In section nine of Act 1738 of 2001, the General Assembly revised portions of the statutes defining sexual offenses. Act 1738 did not contain an emergency clause. According to an opinion issued by the Attorney General's office, acts passed during the 2001 legislative session without emergency clauses became effective on August 13, 2001. See Op. A.G. 2001-138.

The information filed by the State charged appellant with criminal conduct that occurred from October 1, 2000, through April 27, 2001. The statute defining sexual misconduct, Ark. Code Ann. § 5-14-107, was clearly in effect during this time frame. Under the provisions of Ark. Code Ann. § 1-2-120 and § 5-1-103(e), the sexual misconduct statute remained in effect for the purpose of prosecuting, convicting, and punishing all offenses committed prior to its repeal.

Appellant's reliance on Cousins v. State, 82 Ark. App. 84, 112 S.W.3d 373 (2003), is misplaced. In Cousins, the defendant was charged with having committed first-degree sexual abuse on September 13, 2001, and was found guilty by a jury. When the parties appeared for sentencing, the defendant moved to vacate the jury verdict on the grounds that the statute he had been convicted of violating was not in force at the time he was alleged to have committed the acts constituting the offense. The statute defining first-degree sexual abuse, Ark. Code Ann. § 5-14-108 (Repl. 1997), was repealed by Act 1738 of 2001, which became effective on August 13, 2001. The trial court denied the defendant's motion, stating that the newly-enacted offense of second-degree sexual assault criminalized the identical conduct, and entered a judgment stating that the defendant had been convicted of second-degree sexual assault.
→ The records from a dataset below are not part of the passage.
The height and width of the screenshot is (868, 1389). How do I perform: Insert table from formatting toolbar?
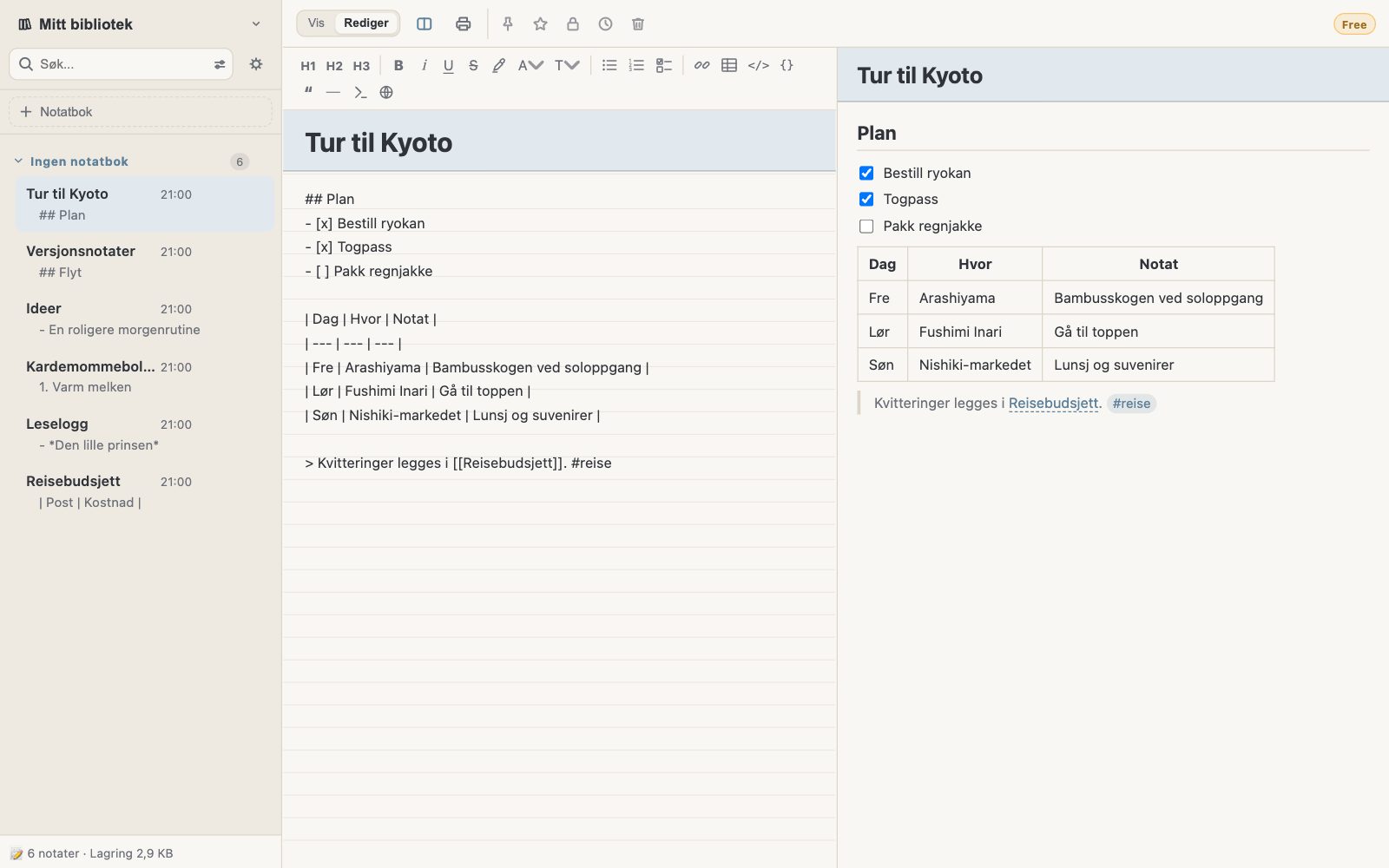tap(729, 65)
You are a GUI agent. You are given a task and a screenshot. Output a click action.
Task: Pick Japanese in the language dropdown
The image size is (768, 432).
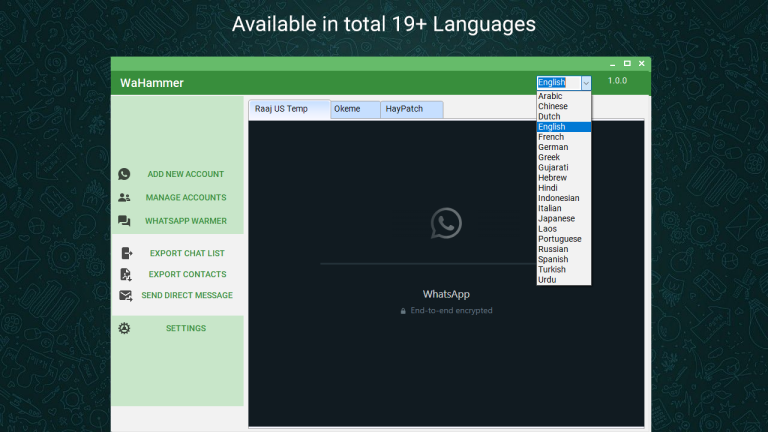tap(555, 219)
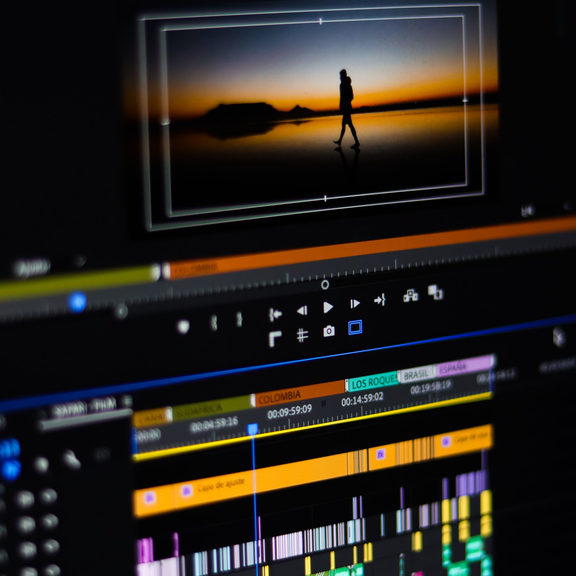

Noting that the language of the two statutes clearly differed, in that sexual abuse in the first degree could have been committed by touching the buttocks or sex organs, while a conviction of sexual assault in the second degree required touching of the sex organs, we agreed that the jury verdict should have been vacated. We held that, despite the trial court's entry of a judgment of conviction for second-degree sexual assault, it was clear that the defendant was tried for and found guilty of having committed first-degree sexual abuse after the statute proscribing that offense was repealed, and that this was error.

In Cousins, the criminal conduct occurred after the statute defining it as an offense had been repealed. In the case at bar, the criminal conduct occurred while the statute defining it as an offense was still in effect.

Two recent supreme court cases, though not directly on point, indicate that the time the offenses are committed determines which law applies to the situation. In Smith v. State, ___ Ark. ___, 118 S.W.3d 542 (2003), the defendant was convicted of twenty counts of violation of a minor in the first degree as defined in Ark. Code Ann. § 5-14-120 (Repl. 1997). The court observed in a footnote that although the General Assembly repealed Ark. Code Ann. § 5-4-120 in the 2001 legislative session, the repealing act became effective August 13, 2001, and did not apply because the defendant committed the offenses at issue before that date.

In Gates v. State, 353 Ark. 333, 107 S.W.3d 868 (2003), the court noted that Act 1569 of 1999, dealing with a trial court's subject-matter jurisdiction to modify or amend an original sentence once it was put into execution, did not apply retroactively to offenses committed prior to April 15, 1999, the effective date of the act. The court stated that in order for the act to apply to the facts in Gates, the act must have been in effect at the time the original crime was committed.

Based upon our statutory provisions regarding the effect of a repealed statute, the language found in the two supreme court cases cited above, and our decision in Cousins, we hold that, in deciding whether a defendant's conduct constitutes a criminal offense as defined by our statutes, the determinative date is the time period during which the criminal conduct occurred. Because we hold that appellant's motion in arrest of judgment was properly denied, we need not reach appellant's arguments regarding the timeliness of the motion or the propriety of a substituted judgment. We affirm the ruling of a trial court if it reached the right result, even though it may be for a different reason. Medlock v. State, 79 Ark. App. 447, 89 S.W.3d 357 (2002).

Affirmed.

Stroud, C.J., and Hart, J., agree.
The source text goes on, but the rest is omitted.